> [What you have to do]:
Return every entry below word for word and leave out any picture.

(Source records)
******

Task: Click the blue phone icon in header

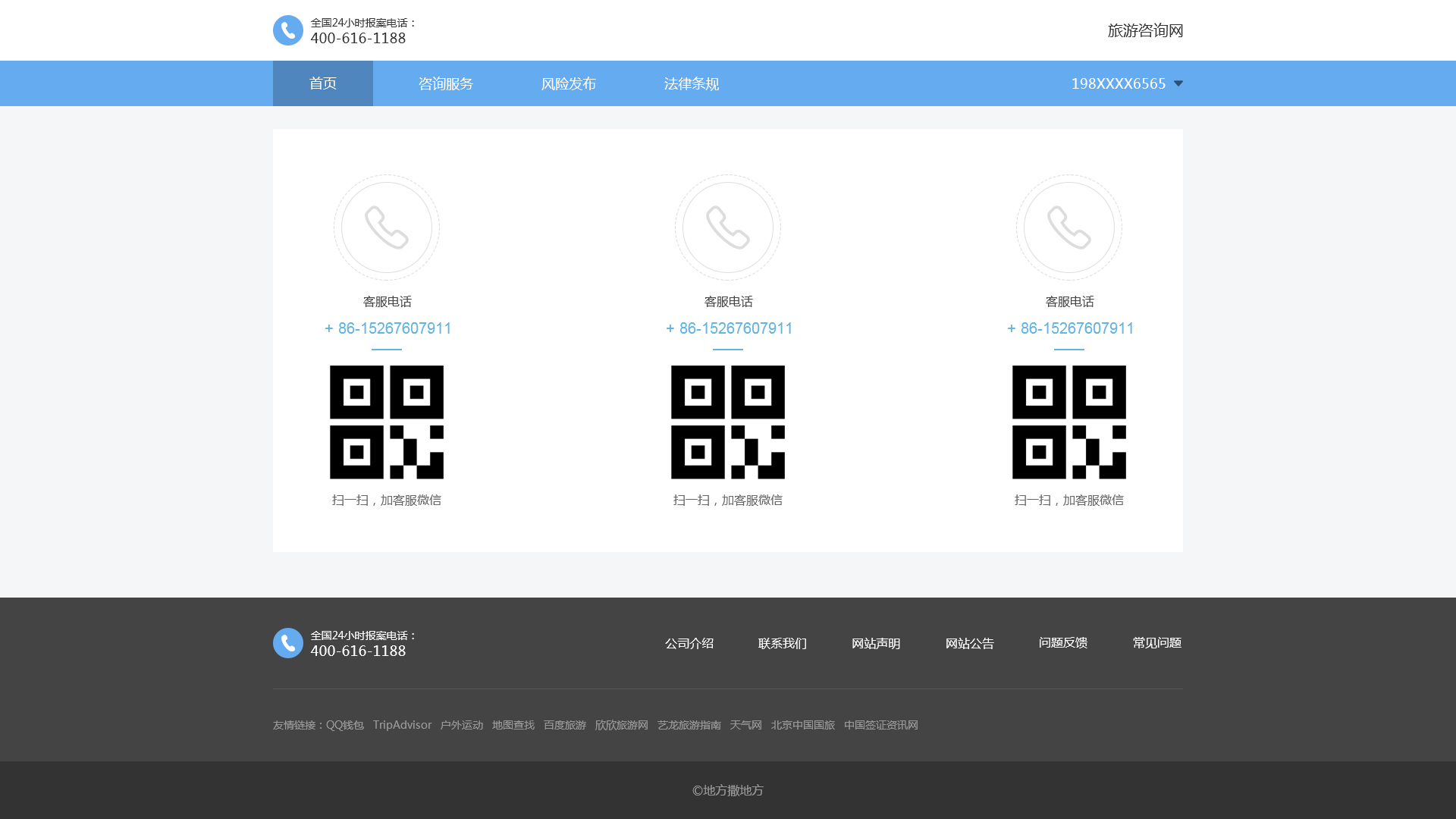Action: point(287,30)
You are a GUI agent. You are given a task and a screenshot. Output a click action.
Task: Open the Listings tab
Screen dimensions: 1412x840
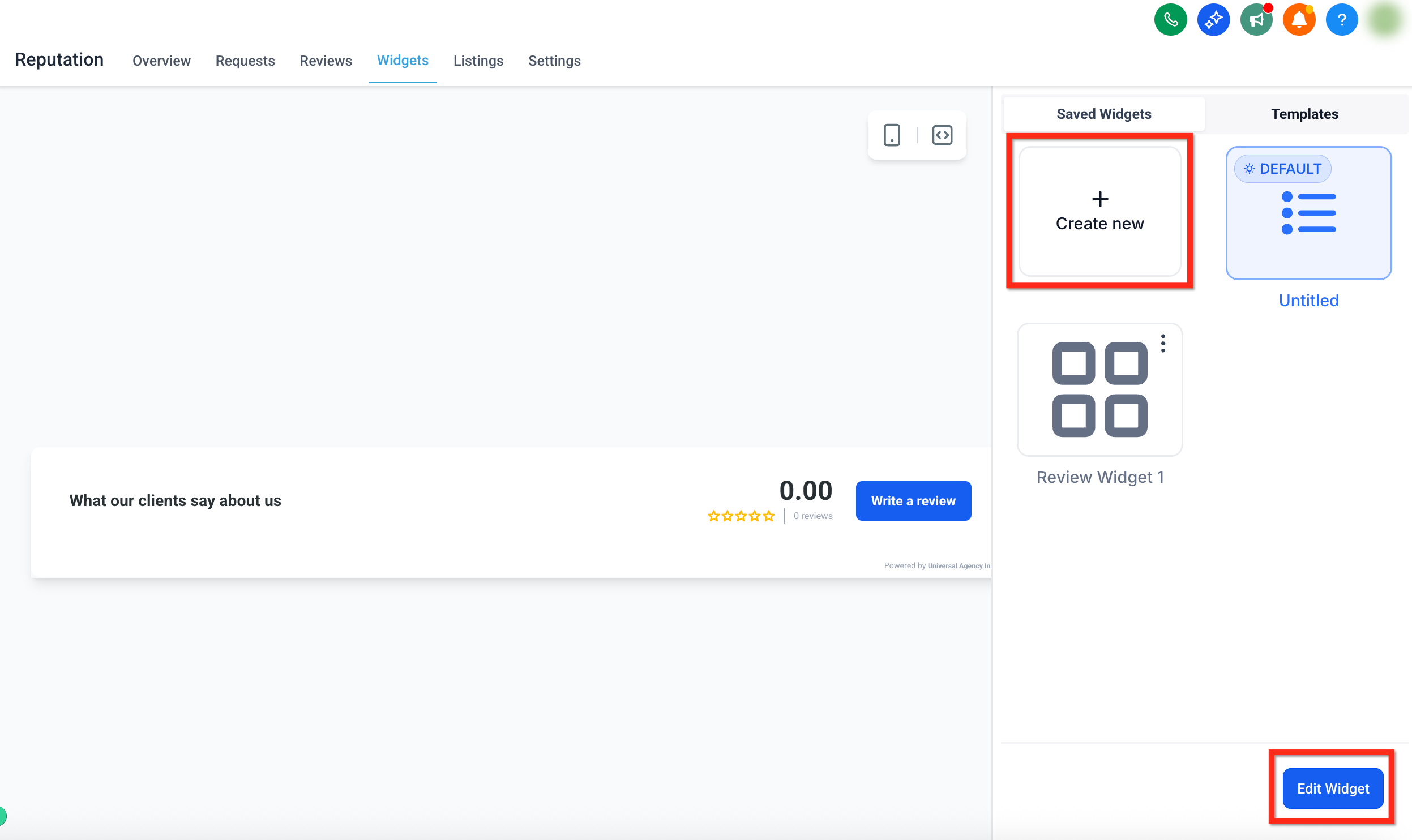click(478, 61)
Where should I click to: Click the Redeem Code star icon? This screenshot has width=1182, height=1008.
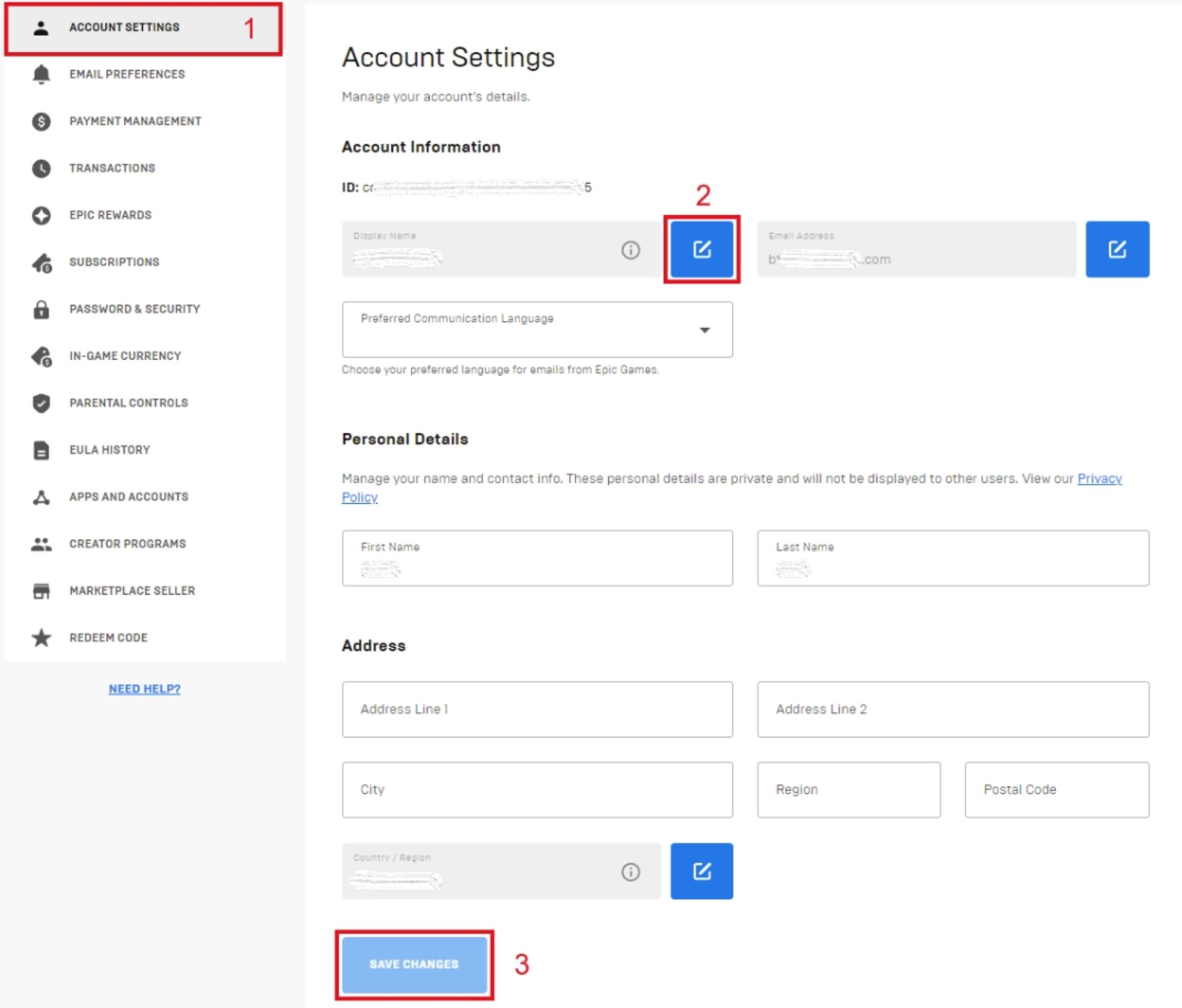click(41, 637)
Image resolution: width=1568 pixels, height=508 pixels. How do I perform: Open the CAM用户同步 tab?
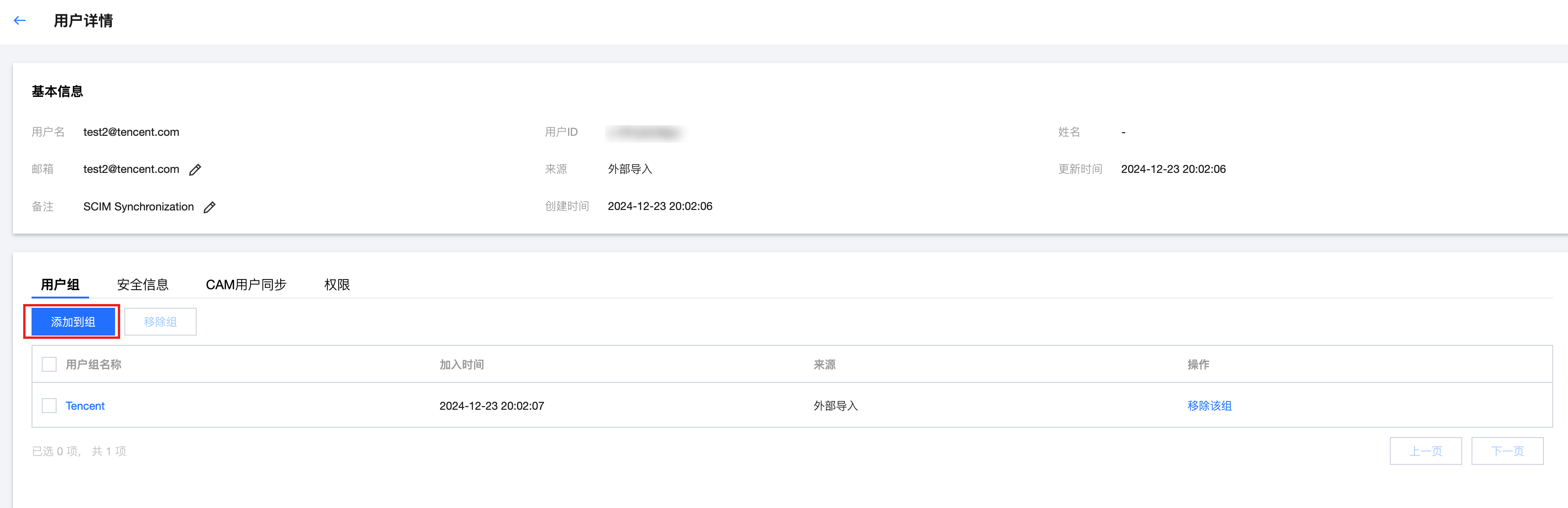pyautogui.click(x=246, y=285)
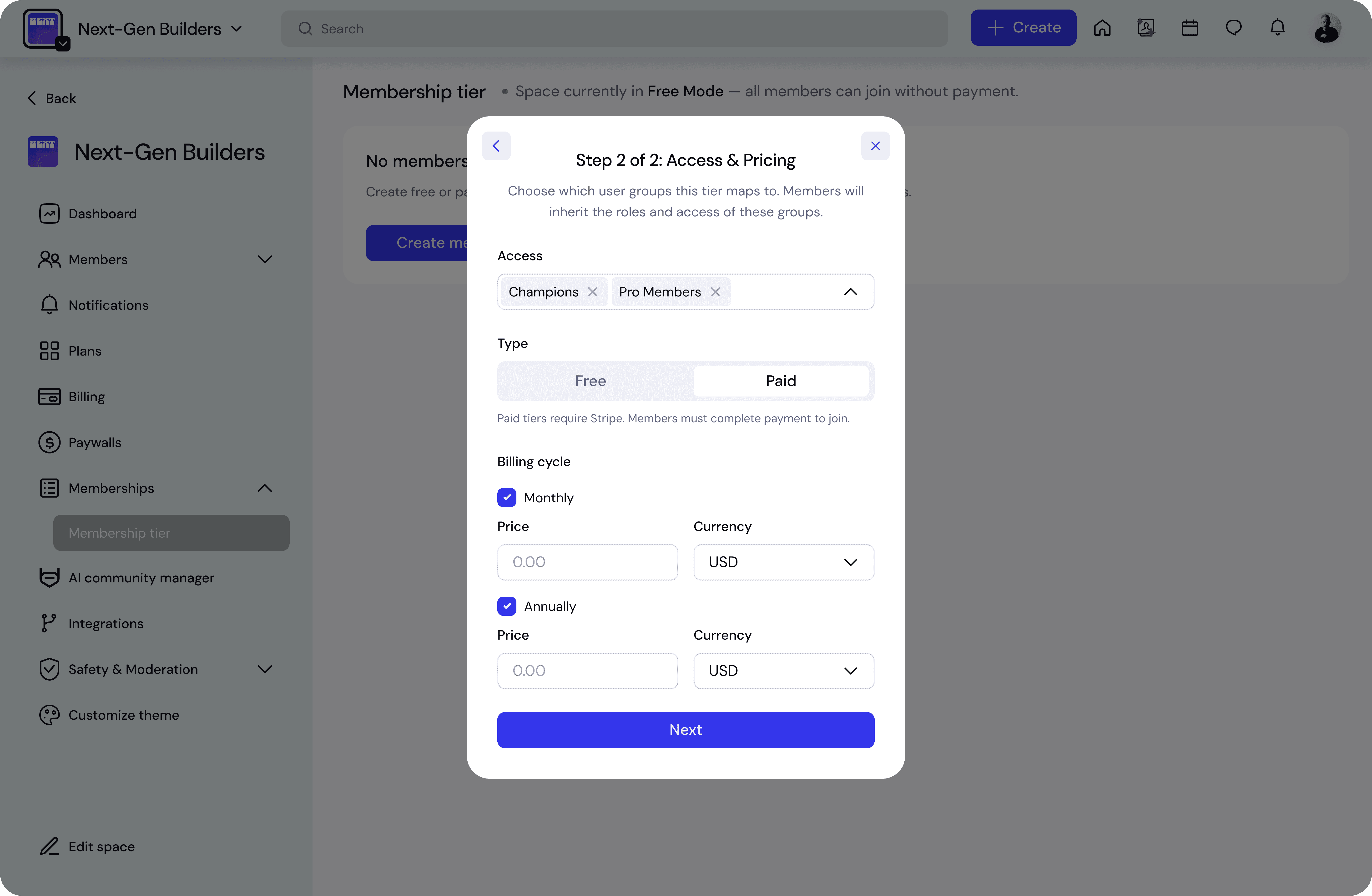Open the members directory icon in header
This screenshot has height=896, width=1372.
[1145, 28]
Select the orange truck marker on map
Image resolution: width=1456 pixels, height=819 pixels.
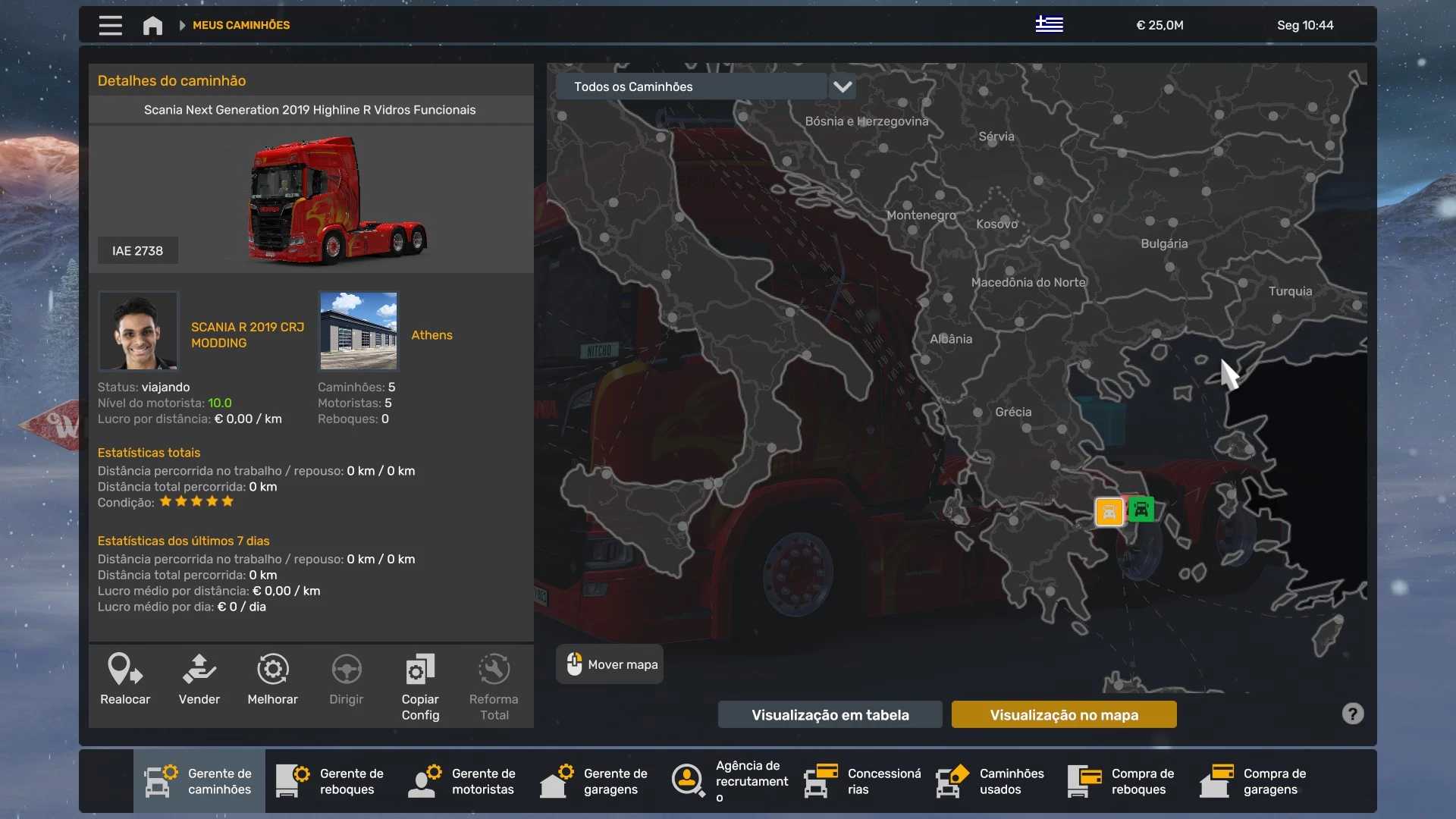(x=1109, y=512)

******

> [Answer space]:
Task: Click the blue phone icon in header

Action: point(287,30)
You are a GUI agent. You are given a task and a screenshot. Output a click action.
Task: Open the Listings tab
Screen dimensions: 1412x840
click(478, 61)
Where should I click to: Click the Redeem Code star icon? This screenshot has width=1182, height=1008.
click(41, 637)
Image resolution: width=1568 pixels, height=508 pixels. How do I perform: Open the CAM用户同步 tab?
pyautogui.click(x=246, y=285)
Open the members directory icon in header
This screenshot has height=896, width=1372.
[1145, 28]
Select the orange truck marker on map
Image resolution: width=1456 pixels, height=819 pixels.
(x=1109, y=512)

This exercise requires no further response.